# Vincent SP-331



## Oleson M.D. (Feb 3, 2010)

Anyone own one of these, or spent any time auditioning amps from Vincent Audio? 

Any comments on the sound?


----------



## lsiberian (Mar 24, 2009)

Oleson said:


> Anyone own one of these, or spent any time auditioning amps from Vincent Audio?
> 
> Any comments on the sound?


Amps shouldn't make sound if they do you need to find new ones.

An Amp has 2 jobs. 1. to power the speaker 2. to last forever. 

the idea an amp colors sound isn't supported by any sound science. Numerous studies have been done on this subject and there is even a million dollar challenge on the subject that no one has met. 

The most powerful amp you can buy is a professional amp. The best brand on the market is the Yamaha P series. They are quiet, powerful and reliable. As a man they bring they adrenaline out when placed in the rack. Still some folks prefer a friendlier amp. For that I suggest Rotel. They've got amps 20 years old that still work great. Emotiva is a new company that you can also check out. McIntosh also has a great reputation. Quad is yet another great amp maker. Their amps are capable of driving electrostatics even. 


So here's a list for you to check out

Yamaha P series
Rotel
Emotiva
McIntosh 
Quad. 

Don't be fooled by the babble about warm, fuzzy, bright. Go for proven quality or ultimate power. Don't overpay either. The speakers and sub are far more important than the receiver or amp. They should make up 80 percent of the budget for an audio system.


----------



## Oleson M.D. (Feb 3, 2010)

I was simply looking for an amp with a good deal of current capability, which the Vincent has. Emotiva has this in spades!

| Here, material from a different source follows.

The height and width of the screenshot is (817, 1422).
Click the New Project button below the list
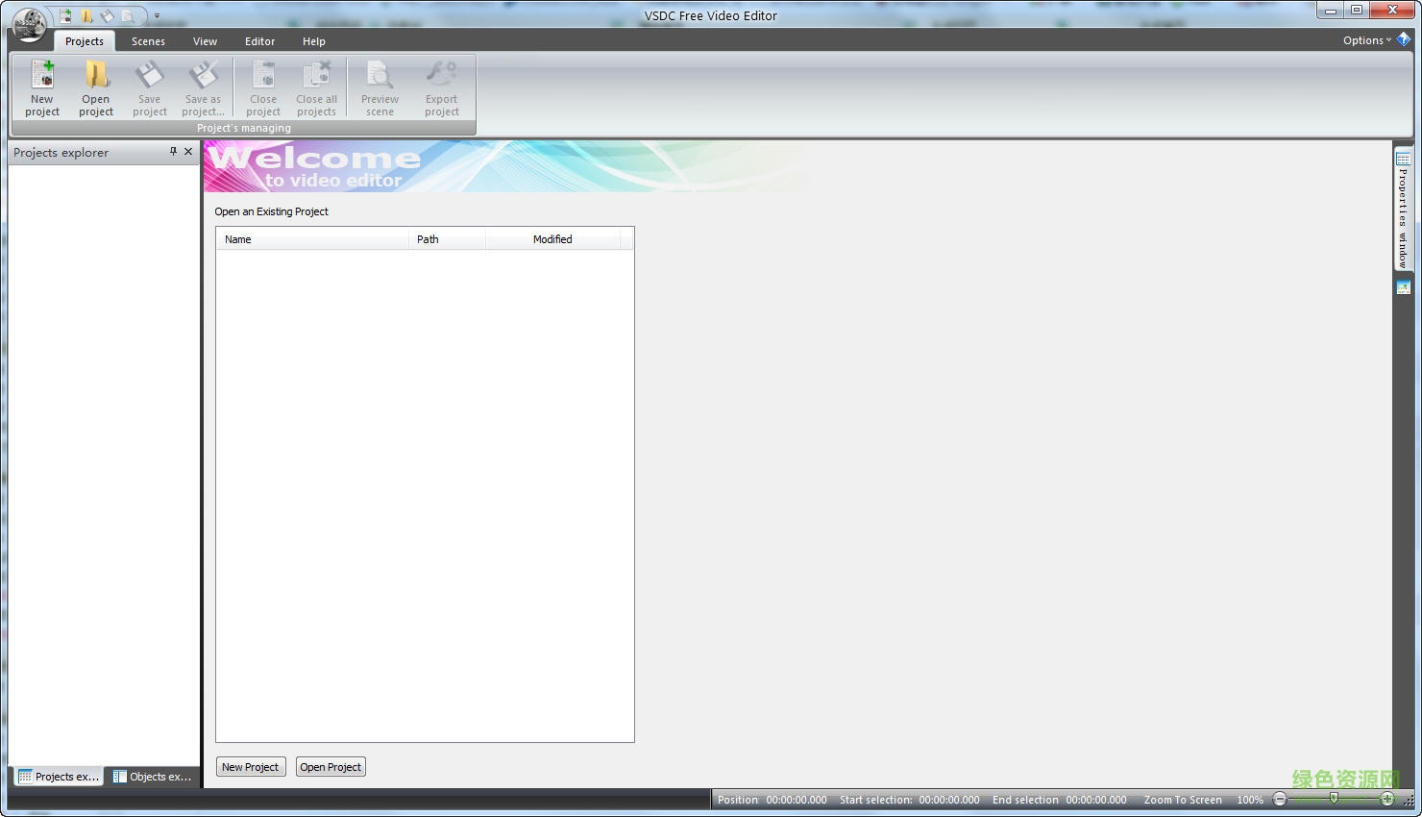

In my own system, much A/B testing has been done. Products from Onkyo, Luxman, NAD, B&K, Harmon Kardon, Dynaco and Yamaha have been auditioned. All of them sounded good, with very little or no differences in sonic character. 

I have had pure valve systems (pre & power amp) and could tell no difference from an all Solid State system.

The speakers in my system run into the thousands (for the stereo pair).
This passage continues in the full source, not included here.